Probably one of the most dreaded experiences to endure, apart from maybe waterboard torture, is sitting exams. Okay, there are those candidates who cruise through their paper and strut out of the examination room an hour before the rest. Having sweated through a fair few exams in my lifetime, I can say that almost without exception I was one of - "the rest".
Thankfully, though, most exams allow ample time for well-prepared students to unload their knowledge on to their paper. However, if you're the sort who skips lightly over your study material, you can find yourself in deep treacle. Clasping your hands in despair as you gaze at the ceiling in the hope that the answers will come raining down will offer little consolation. The last resort, taken by a sorry few, is of course to cheat. Smuggling scripts into the examination room has been done for centuries, and will continue, with every trick in the book being tried many times over.

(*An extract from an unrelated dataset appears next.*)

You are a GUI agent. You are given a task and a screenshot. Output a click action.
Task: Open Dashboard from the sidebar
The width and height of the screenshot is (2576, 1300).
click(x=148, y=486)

The Bihar state in India is no exception, where students are known to openly cheat in exams - big time. Last week revealed just how rife and blatant the practice is. Despite so-called "tight" security, secondary school students smuggled textbooks and notes into a number of examination centres, while parents and friends scaled the walls outside the buildings, to pass answers through the windows. The exams, held by the Bihar School Examination Board, involved more than 1.4 million students. Local newspapers showed numerous photos of parents and relatives trying to help their children cheat even at considerable risk to their own lives. Photos even show policemen posted outside the centres accepting bribes to look the other way.
Despite the damming reports, the authorities seem uninterested in doing much about it. But during a raid at just one school they did seize sheets containing answers which filled up nine sacks. Parents who were detained briefly for helping their children to cheat were let go after a warning. Bihar law says that those caught cheating can be barred from taking an examination for up to three years and can also be jailed or ordered to pay a fine, although punishment has barely been reported. It is a scene common to many parts of the region during any big exam and the authorities have all but surrendered to the circumstances.
No wonder the exasperated education minister has put up his hands, admitting that cheating-free examinations were not possible without the co-operation of students' parents. It is of no help either that the standard of education - the basis for examination success - is well below par. What a farce, and until a degree of honesty can be brought back into the process, they'd be better off dumping the examinations altogether. And if that's not bad enough, many of the school-leaving exams are reputed to be marked by violence, with parents and friends writing answers for examinees, often guarded by armed men. One can understand why so many students, given the chance, will pack their bags, choosing to study and graduate in a country such as ours.